Richard Morton (30 July 1637 – 30 August 1698) was an English physician who was the first to state that tubercles were always present in the tuberculosis disease of the lungs. In Morton's time, this wasting disease was termed consumption, or by its Greek name of phthisis. Recognition of the many possible symptoms of this infection belonging to a single disease was not until the 1820s and it was J.L. Schönlein in 1839 who introduced the term "tuberculosis".

==Life==
===Clerical career===
He was born in Worcestershire, England and, having trained at Oxford's Magdalen Hall, decided to enter the Church, becoming Vicar of Kinver in Staffordshire. He was also appointed chaplain of New College.

With his refusal to acquiesce to the Act of Uniformity 1662 following the Restoration of Charles II, he was forced to resign.

===Medical career===
His whereabouts for the following eight years are unclear, although he probably travelled to Holland. Returning to England in 1670, he was awarded doctorate of medicine by Oxford University; he became a Fellow of the Royal College of Physicians in 1678.

He was appointed as physician-in-ordinary to King William III of England.

==Works==
His landmark paper Phthisiologia, seu exercitationes de phthisi, tribus libris comprehensæ.

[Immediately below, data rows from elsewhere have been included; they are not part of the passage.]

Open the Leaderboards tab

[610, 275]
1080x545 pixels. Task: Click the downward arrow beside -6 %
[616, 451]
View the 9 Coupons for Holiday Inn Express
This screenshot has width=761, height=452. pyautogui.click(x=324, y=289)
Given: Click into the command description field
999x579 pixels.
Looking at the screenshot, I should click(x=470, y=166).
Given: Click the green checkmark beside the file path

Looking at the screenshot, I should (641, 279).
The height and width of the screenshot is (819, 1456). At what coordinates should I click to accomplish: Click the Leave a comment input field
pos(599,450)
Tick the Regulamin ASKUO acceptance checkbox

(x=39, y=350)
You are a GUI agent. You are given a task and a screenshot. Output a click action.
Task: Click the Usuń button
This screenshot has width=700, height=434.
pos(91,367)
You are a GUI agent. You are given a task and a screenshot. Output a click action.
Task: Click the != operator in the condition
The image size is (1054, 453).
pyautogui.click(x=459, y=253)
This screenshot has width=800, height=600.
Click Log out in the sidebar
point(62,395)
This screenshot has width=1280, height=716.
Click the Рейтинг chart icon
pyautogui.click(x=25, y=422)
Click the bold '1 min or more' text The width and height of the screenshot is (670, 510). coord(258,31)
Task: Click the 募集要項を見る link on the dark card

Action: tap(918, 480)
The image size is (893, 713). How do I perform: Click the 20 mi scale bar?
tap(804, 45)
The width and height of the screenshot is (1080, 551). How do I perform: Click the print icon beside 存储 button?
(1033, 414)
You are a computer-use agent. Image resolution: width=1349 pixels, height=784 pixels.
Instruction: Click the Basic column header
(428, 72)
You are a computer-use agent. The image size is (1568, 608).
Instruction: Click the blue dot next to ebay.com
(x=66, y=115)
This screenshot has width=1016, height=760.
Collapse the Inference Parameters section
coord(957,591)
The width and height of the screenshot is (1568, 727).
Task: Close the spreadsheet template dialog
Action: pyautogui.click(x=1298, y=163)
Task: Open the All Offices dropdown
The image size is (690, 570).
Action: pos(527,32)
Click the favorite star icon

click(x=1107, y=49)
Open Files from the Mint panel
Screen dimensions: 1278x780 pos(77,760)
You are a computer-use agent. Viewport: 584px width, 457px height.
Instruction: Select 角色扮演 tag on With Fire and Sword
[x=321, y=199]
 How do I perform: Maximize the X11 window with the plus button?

Totumque opus variis historiis illustratum was published in Latin in 1689. An English translation appeared in 1694, with a second English edition appearing in 1694. A second English edition was published in 1720. Its significance is partly due to the disease receiving little study by other doctors of the time despite it being a major cause of death; accounting for over 18% all deaths in the City of London in 1700.

In 1692 he also published Pyretologia, seu Exercitationes de Morbis Universalibus Acutis and Pyretologiæ Pars altera, sive Exercitatio de Febribus inflammatoriis universalibus.

Medicine of that time was deferential to the ideas of Galen and so Morton understandably mistook tubercles for being caused by glandular degenerations; mycobacterium tuberculosis not being identified until 1882 by Robert Koch.

He also wrote a paper on ‘nervous consumption’, which contains the first recognised medical descriptions of the wasting condition now known as anorexia nervosa.

==Family==
Morton was married with one daughter.